A new exhibition with the title River Cruise in the Plum Tree Creek, which depicts the story of how the Plum Tree Creek (樹梅坑溪) in New Taipei City (新北市) has been polluted, opened at the National Taiwan Science Education Center yesterday.
“Plum Tree Creek located in New Taipei City’s Zhuwei (竹圍) is a stinking sewer that makes people want to cover their nose. However, 40 years ago it used to be a beautiful river,” the exhibition’s introduction says.
Displaying installation art, the exhibition simulates the appearance of the river, showing how the creek’s environment has been polluted and arbitrarily destroyed by humans throughout the years, in an effort to make visitors think more about how they can take actions to protect river environments.
At the exhibition’s entrance, 130 recycled elementary-school wooden desks and chairs are used to create the image of a culvert at the downstream sections of rivers. Visitors can explore toward the upstream section by passing through the middle stream section, which is now seriously polluted by wastewater from pig farms, factories and nearby households.

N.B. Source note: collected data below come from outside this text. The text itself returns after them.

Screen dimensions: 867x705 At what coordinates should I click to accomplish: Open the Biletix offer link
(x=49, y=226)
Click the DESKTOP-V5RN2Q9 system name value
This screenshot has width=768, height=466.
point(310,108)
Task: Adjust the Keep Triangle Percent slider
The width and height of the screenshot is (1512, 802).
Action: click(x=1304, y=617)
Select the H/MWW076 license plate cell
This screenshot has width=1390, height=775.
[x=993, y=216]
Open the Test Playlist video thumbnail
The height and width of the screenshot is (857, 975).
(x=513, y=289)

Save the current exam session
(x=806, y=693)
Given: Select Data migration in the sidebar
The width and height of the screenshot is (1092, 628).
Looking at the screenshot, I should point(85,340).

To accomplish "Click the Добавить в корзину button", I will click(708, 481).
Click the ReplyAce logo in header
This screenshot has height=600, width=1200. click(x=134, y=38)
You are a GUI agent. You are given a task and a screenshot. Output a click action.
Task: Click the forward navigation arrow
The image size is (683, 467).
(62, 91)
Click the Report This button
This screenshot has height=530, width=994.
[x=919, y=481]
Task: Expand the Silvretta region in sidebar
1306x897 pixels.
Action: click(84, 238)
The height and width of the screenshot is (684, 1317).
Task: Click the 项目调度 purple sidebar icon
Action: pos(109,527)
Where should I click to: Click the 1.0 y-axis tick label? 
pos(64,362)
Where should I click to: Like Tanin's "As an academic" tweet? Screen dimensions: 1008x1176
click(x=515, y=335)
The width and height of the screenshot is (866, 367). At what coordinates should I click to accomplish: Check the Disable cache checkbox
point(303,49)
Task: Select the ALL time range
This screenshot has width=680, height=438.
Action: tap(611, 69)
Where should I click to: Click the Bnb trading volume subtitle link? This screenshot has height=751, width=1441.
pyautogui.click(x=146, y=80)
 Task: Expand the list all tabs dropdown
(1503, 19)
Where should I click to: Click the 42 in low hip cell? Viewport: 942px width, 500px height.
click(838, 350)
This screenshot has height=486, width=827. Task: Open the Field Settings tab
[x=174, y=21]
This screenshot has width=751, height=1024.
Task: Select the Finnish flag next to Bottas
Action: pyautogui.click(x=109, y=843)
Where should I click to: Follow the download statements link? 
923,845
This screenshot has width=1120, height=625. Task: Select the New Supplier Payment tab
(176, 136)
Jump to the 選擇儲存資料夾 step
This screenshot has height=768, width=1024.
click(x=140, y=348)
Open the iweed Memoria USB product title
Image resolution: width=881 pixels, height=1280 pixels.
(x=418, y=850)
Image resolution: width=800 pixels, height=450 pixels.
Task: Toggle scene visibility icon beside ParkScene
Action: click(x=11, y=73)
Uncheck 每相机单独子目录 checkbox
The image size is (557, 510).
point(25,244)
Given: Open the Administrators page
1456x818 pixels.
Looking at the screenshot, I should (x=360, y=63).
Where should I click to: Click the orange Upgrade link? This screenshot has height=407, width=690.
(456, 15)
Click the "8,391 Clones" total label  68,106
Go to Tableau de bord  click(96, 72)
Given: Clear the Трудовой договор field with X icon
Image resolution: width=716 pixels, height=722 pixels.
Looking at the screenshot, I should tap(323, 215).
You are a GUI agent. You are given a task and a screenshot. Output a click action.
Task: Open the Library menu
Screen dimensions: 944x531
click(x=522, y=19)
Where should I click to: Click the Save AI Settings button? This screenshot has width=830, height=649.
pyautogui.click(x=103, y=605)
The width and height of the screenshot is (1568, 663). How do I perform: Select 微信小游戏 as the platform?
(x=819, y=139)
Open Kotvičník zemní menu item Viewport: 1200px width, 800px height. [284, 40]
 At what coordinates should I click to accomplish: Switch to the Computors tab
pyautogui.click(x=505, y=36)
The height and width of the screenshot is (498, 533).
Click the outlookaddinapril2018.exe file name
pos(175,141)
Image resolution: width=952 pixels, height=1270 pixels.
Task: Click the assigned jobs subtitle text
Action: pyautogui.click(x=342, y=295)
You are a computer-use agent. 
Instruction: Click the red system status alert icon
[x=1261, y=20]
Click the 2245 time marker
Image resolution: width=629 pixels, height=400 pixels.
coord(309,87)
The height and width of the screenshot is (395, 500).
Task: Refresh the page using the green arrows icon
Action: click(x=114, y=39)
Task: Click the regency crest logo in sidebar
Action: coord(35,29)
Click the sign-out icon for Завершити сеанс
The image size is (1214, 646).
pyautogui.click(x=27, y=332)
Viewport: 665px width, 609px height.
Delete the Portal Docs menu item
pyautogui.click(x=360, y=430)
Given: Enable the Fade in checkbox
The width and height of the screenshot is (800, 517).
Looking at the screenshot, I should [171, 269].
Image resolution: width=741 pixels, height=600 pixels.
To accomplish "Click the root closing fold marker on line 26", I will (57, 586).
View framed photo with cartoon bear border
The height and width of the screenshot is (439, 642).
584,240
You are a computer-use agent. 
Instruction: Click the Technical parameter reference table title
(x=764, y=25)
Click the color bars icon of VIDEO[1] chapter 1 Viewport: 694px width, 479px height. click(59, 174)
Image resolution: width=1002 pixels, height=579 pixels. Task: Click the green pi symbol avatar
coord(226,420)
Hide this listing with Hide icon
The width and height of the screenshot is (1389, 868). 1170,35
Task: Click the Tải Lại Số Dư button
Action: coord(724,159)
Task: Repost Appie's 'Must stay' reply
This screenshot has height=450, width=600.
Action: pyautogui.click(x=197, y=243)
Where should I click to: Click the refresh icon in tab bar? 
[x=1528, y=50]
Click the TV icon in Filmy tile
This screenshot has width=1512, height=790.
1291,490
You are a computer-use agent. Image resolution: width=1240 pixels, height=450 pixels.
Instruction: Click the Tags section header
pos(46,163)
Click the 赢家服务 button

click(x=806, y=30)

The center said exhibition director Wu Mali had initiated a series of activities, called “Environmental Art Movement at Plum Tree Creek,” that gathered many residents of Zhuwei to take part in events to get to understand the pollution history of the creek and also come up with ideal blueprints for a better living environment.
The center passed on a story by a resident surnamed Chen (陳) who has lived in Zhuwei for about 40 years, which tells how he remembers people catching shrimps or crabs in the creek when he moved to Zhuwei when he was 16 years old, but now many parts of the river are covered by cement slabs. Under the cement covering is stinky water polluted by pig farm wastewater, household wastewater and pedestrians’ trash.
Center director Chu Nan-shyan (朱楠賢) said that the center, in cooperation with civic NGOs, hopes the exhibition can help promote environmental education by triggering visitors to think about our living environment through three related aspects — people and water, people and the land, and people and people.